I am not proposing replacing the current serve. I am suggesting to add start and stop command as an alternative. The way I would see this is by allowing the port to be passed in the stop command which I guess you must know.
Hi @timotheeguerin, may I know when could start and stop command be available, because currently our CI pipeline is pending on this stop command to stop the server and save the coverage file on exit (currently our pipeline can't save and publish coverage file)?
I can get that done today.
Hi @timotheeguerin, thanks for the quick fix. I saw your pull request, but I found the command cadl-ranch server stop
command is not recognized in cadl-ranch cli.
$ npx cadl-ranch server stop
npm WARN config global `--global`, `--local` are deprecated. Use `--location=global` instead.
cadl-ranch <command>
Commands:
cadl-ranch validate-scenarios <scenarios Compile and validate all the Cadl sc
Path> enarios.
cadl-ranch generate-scenarios-summary <s Compile and validate all the Cadl sc
cenariosPath> enarios.
cadl-ranch serve <scenariosPath> Serve the mock api at the given path
s.
cadl-ranch check-coverage <scenariosPath Serve the mock api at the given path
> s.
cadl-ranch validate-mock-apis <scenarios Validate mock apis have all the scen
Path> arios specified
cadl-ranch upload-manifest <scenariosPat Upload the scenario manifest. DO NOT
h> CALL in generator.
cadl-ranch upload-coverage Upload the coverage report.
Options:
--version Show version number [boolean]
--help Show help [boolean]
--debug Output debug log messages. [boolean] [default: false]

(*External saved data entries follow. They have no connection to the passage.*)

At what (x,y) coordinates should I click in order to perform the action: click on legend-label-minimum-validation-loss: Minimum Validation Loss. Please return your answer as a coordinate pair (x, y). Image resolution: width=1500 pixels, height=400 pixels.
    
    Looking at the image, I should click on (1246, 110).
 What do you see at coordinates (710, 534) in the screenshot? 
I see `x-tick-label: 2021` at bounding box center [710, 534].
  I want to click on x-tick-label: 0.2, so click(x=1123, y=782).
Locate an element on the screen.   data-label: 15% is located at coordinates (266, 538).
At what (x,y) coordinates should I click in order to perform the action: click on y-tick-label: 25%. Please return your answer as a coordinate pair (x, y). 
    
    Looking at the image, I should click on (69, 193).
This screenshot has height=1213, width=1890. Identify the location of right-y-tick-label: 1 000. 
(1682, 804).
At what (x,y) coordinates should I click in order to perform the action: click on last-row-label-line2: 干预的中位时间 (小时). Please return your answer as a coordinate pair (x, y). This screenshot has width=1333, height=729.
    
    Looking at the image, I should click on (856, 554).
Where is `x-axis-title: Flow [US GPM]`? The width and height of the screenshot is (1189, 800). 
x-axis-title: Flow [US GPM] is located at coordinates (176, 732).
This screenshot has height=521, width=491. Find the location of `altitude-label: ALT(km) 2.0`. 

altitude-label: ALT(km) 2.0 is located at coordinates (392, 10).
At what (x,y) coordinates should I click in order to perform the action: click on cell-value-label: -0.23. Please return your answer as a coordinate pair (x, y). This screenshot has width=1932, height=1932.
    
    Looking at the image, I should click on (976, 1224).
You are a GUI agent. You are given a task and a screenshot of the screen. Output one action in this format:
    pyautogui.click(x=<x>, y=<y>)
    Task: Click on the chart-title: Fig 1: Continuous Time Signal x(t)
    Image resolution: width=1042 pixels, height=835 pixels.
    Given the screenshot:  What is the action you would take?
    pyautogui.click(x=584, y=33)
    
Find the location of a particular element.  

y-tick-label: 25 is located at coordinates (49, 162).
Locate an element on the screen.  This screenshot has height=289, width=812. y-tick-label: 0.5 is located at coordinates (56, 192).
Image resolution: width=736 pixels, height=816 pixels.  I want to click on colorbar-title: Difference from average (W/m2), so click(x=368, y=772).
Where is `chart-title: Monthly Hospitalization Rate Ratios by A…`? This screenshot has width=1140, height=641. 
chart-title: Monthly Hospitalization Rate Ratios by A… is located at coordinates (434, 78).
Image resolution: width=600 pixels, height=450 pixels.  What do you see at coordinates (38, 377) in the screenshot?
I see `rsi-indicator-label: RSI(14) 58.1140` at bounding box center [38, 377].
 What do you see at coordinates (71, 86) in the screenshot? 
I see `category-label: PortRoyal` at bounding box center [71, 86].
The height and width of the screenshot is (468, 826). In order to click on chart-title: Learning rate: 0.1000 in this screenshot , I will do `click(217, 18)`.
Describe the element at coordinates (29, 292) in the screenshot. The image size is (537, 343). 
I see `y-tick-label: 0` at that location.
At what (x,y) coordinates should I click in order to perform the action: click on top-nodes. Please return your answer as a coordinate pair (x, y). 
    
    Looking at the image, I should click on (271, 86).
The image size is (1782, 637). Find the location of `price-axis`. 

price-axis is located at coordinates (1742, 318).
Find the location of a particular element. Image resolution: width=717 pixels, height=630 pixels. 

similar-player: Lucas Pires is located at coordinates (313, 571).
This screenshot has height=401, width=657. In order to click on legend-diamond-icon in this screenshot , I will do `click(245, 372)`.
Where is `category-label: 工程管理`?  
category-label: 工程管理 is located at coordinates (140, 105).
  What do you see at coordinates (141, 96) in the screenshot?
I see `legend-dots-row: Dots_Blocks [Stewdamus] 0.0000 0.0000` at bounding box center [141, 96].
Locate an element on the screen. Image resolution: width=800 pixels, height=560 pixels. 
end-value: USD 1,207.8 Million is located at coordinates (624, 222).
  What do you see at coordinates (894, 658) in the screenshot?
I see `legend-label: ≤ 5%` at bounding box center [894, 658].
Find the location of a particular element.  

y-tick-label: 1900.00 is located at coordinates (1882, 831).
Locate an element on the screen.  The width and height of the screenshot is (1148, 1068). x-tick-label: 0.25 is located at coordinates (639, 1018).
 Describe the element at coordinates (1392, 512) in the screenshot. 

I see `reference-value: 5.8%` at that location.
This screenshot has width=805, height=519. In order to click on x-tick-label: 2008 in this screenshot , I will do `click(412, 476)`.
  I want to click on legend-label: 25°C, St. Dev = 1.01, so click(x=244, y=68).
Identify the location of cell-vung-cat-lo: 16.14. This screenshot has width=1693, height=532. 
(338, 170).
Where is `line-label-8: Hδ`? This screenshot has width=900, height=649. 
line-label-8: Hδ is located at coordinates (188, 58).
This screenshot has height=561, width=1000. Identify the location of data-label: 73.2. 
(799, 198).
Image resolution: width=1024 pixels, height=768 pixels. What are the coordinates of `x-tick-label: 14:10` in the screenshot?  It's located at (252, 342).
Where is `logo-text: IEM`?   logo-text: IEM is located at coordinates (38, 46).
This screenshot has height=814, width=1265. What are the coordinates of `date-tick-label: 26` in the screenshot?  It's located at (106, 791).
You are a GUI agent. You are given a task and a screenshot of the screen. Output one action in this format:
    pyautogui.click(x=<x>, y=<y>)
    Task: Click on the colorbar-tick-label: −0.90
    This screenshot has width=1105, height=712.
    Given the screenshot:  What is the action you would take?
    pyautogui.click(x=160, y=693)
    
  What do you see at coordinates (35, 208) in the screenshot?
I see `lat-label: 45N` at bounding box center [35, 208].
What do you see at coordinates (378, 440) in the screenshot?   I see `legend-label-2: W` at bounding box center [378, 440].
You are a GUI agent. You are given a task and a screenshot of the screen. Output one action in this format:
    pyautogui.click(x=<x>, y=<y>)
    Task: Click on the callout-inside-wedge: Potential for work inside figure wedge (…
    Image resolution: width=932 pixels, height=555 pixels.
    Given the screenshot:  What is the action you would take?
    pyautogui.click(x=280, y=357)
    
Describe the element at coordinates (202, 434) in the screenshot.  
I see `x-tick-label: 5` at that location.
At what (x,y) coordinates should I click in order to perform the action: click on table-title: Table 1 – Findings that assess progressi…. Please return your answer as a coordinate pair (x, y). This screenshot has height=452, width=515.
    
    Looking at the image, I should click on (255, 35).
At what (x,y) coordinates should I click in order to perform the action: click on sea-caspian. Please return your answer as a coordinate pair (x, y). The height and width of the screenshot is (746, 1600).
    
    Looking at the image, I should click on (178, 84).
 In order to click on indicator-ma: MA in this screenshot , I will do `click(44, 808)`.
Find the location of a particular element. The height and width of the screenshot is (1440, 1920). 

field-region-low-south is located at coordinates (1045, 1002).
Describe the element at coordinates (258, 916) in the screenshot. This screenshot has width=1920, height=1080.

Unknown arguments: server, stop
I checked the release of cadl ranch: https://github.com/Azure/cadl-ranch/actions/workflows/release.yml, finding the release for ‘Start and stop server commands’ failed. Not sure if this is reason of the command failure. Please kindly take a look. Thanks.
yeah seems like the publish pipeline didn't create the PR bumping the versions, should be publihsed now.
Symptom: @haolingdong-msft found the printed coverage report is broken as See coverage file here.
Root cause: This a random issue so there is a guess of how this happen. We save coverage data for every request by await writeFile. Take a look at the comments from writeFile:
A potential issue happens like:
This is the issue we might face. For the specific broken issue @haolingdong-msft met, maybe somehow "coverage data2" is longer than "coverage data1", and the "coverage data1" just replace the data in the buffer (which already has "coverage data2"). Then the json brokes.
Anyway, we might need to reconsider the implementation of saving the coverage report. Make it sync (which costs) or save file only once at the end.